Reproduce the full listing without a single change.
::: DATA FOR THE TASK
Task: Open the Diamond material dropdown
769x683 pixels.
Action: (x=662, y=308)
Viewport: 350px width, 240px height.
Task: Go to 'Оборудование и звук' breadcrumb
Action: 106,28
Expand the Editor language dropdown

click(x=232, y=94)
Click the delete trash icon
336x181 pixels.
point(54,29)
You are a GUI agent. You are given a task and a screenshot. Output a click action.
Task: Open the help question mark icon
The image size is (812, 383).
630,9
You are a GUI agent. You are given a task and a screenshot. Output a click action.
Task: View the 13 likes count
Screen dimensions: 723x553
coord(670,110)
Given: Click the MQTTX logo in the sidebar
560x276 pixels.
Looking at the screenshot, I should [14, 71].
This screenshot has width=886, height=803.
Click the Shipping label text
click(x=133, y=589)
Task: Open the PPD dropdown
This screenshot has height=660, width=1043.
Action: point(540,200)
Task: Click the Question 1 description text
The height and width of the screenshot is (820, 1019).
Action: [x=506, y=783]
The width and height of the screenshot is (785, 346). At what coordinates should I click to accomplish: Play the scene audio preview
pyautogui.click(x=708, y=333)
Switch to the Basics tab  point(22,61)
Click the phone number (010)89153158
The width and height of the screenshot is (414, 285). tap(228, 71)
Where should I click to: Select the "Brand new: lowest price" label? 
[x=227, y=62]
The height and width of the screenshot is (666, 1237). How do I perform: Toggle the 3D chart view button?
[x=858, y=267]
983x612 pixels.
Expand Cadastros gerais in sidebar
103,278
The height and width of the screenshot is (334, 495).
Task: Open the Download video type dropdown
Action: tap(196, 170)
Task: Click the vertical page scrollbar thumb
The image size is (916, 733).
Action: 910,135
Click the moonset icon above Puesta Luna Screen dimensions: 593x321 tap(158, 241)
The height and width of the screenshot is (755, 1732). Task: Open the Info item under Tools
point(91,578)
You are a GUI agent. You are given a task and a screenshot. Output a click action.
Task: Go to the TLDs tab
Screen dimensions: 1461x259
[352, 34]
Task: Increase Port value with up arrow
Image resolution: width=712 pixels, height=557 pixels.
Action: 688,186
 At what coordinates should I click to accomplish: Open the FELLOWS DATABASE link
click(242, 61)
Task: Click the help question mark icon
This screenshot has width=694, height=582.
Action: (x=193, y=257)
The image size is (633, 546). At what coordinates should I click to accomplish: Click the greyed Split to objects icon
::::::
TASK RESULT –
Task: Open the Diamond material dropdown
769x683 pixels.
Action: (x=662, y=308)
Viewport: 350px width, 240px height.
Task: Go to 'Оборудование и звук' breadcrumb
Action: 106,28
Expand the Editor language dropdown

click(x=232, y=94)
Click the delete trash icon
336x181 pixels.
point(54,29)
You are a GUI agent. You are given a task and a screenshot. Output a click action.
Task: Open the help question mark icon
The image size is (812, 383).
630,9
You are a GUI agent. You are given a task and a screenshot. Output a click action.
Task: View the 13 likes count
Screen dimensions: 723x553
coord(670,110)
Given: Click the MQTTX logo in the sidebar
560x276 pixels.
Looking at the screenshot, I should [14, 71].
This screenshot has width=886, height=803.
Click the Shipping label text
click(x=133, y=589)
Task: Open the PPD dropdown
This screenshot has height=660, width=1043.
Action: point(540,200)
Task: Click the Question 1 description text
The height and width of the screenshot is (820, 1019).
Action: [x=506, y=783]
The width and height of the screenshot is (785, 346). At what coordinates should I click to accomplish: Play the scene audio preview
pyautogui.click(x=708, y=333)
Switch to the Basics tab  point(22,61)
Click the phone number (010)89153158
The width and height of the screenshot is (414, 285). tap(228, 71)
Where should I click to: Select the "Brand new: lowest price" label? 
[x=227, y=62]
The height and width of the screenshot is (666, 1237). How do I perform: Toggle the 3D chart view button?
[x=858, y=267]
983x612 pixels.
Expand Cadastros gerais in sidebar
103,278
The height and width of the screenshot is (334, 495).
Task: Open the Download video type dropdown
Action: tap(196, 170)
Task: Click the vertical page scrollbar thumb
The image size is (916, 733).
Action: 910,135
Click the moonset icon above Puesta Luna Screen dimensions: 593x321 tap(158, 241)
The height and width of the screenshot is (755, 1732). Task: Open the Info item under Tools
point(91,578)
You are a GUI agent. You are given a task and a screenshot. Output a click action.
Task: Go to the TLDs tab
Screen dimensions: 1461x259
[352, 34]
Task: Increase Port value with up arrow
Image resolution: width=712 pixels, height=557 pixels.
Action: 688,186
 At what coordinates should I click to accomplish: Open the FELLOWS DATABASE link
click(242, 61)
Task: Click the help question mark icon
This screenshot has width=694, height=582.
Action: (x=193, y=257)
The image size is (633, 546). At what coordinates should I click to accomplish: Click the greyed Split to objects icon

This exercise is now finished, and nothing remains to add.